▸ Given entries
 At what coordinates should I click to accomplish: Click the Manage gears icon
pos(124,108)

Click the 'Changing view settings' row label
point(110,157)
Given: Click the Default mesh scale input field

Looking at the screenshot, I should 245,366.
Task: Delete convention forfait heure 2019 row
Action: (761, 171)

---

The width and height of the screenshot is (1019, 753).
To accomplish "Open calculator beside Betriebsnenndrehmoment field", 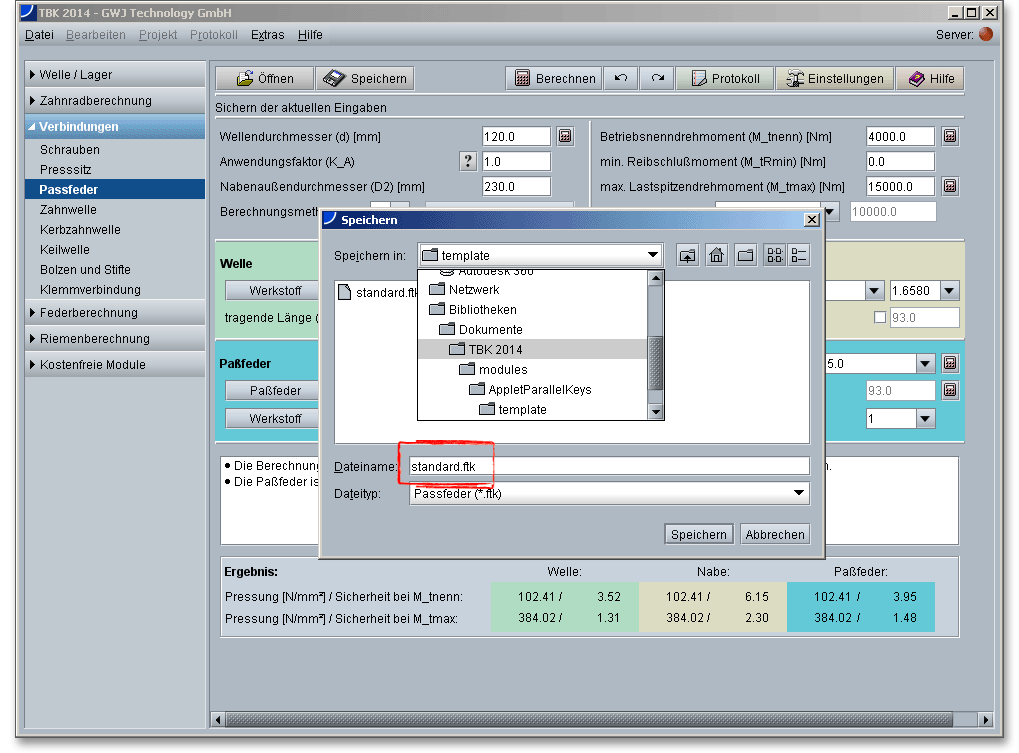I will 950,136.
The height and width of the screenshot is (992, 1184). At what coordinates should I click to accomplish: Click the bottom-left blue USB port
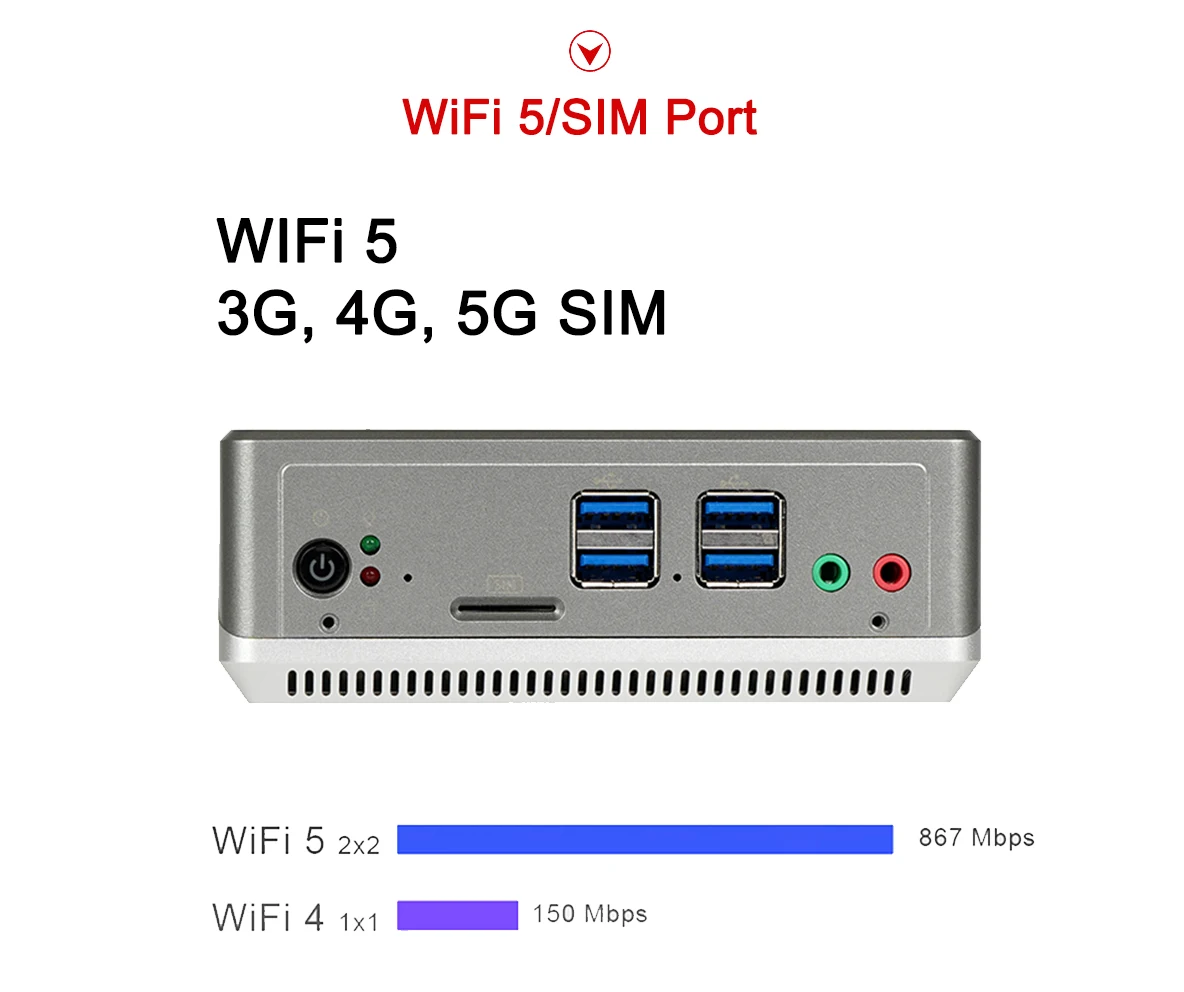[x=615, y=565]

▸ Task requirements
Please pick out every line of the records above that contains the string "width", matching case, and copy each one.

▸ Complete output
The width and height of the screenshot is (1019, 753).
The height and width of the screenshot is (992, 1184). At what coordinates should I click to accomplish: Click the bottom-left blue USB port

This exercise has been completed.